Copy exactly, and only, the lines from the line containing "Viewport: 758px width, 532px" through the last line of the records below, both included, and leave out any pictures.

····················

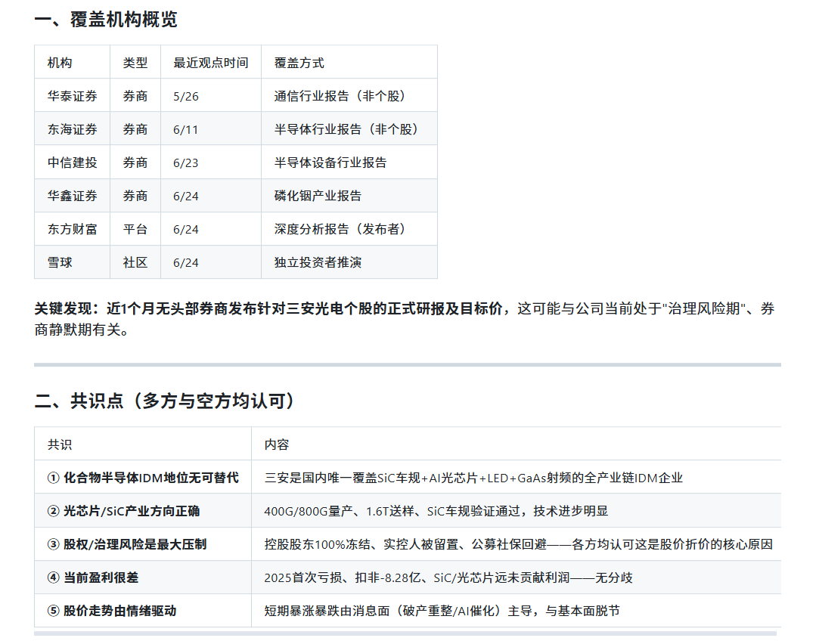
Task: Click the horizontal divider below 关键发现
Action: pos(408,365)
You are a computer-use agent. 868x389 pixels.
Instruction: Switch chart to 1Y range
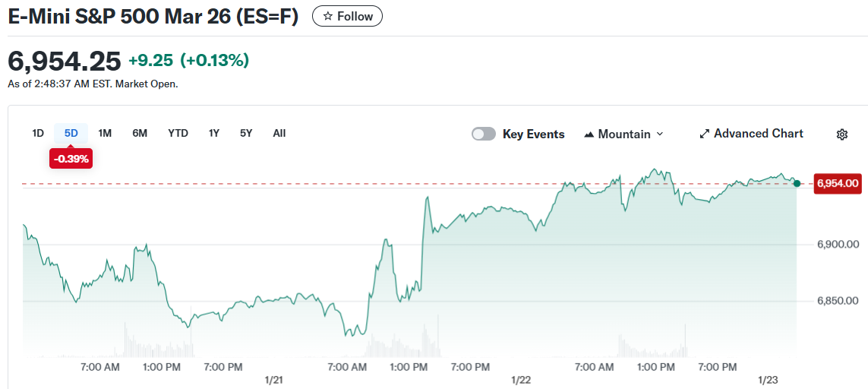pos(214,133)

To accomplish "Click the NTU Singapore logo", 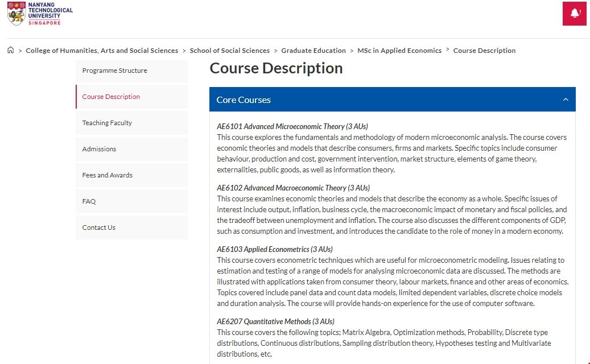I will click(x=39, y=14).
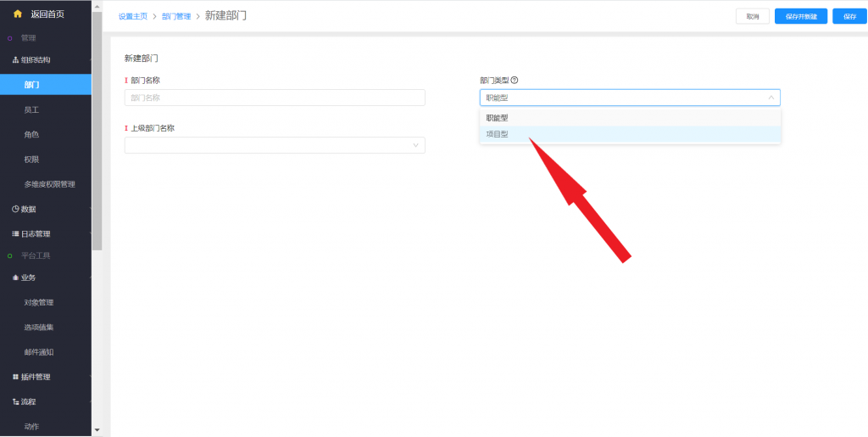Screen dimensions: 868x437
Task: Click the 日志管理 list icon
Action: click(15, 233)
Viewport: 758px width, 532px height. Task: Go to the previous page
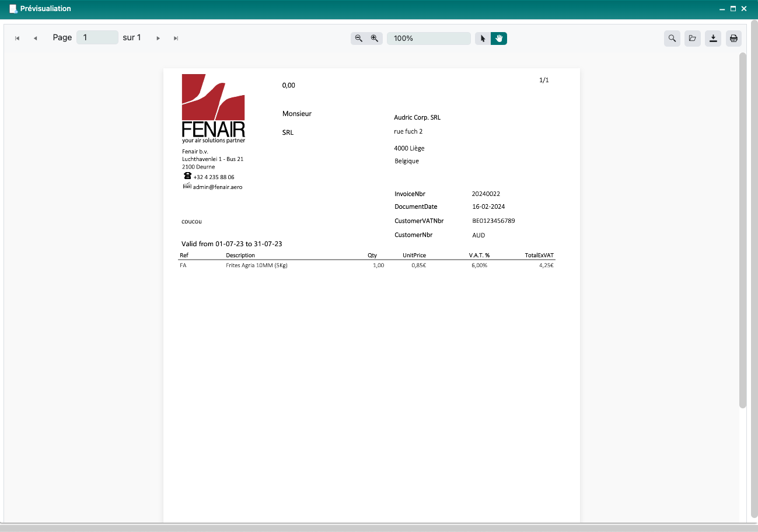[35, 39]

····················

▶ **SOLUTION TO THE EXERCISE**:
Viewport: 758px width, 532px height. Task: Go to the previous page
[35, 39]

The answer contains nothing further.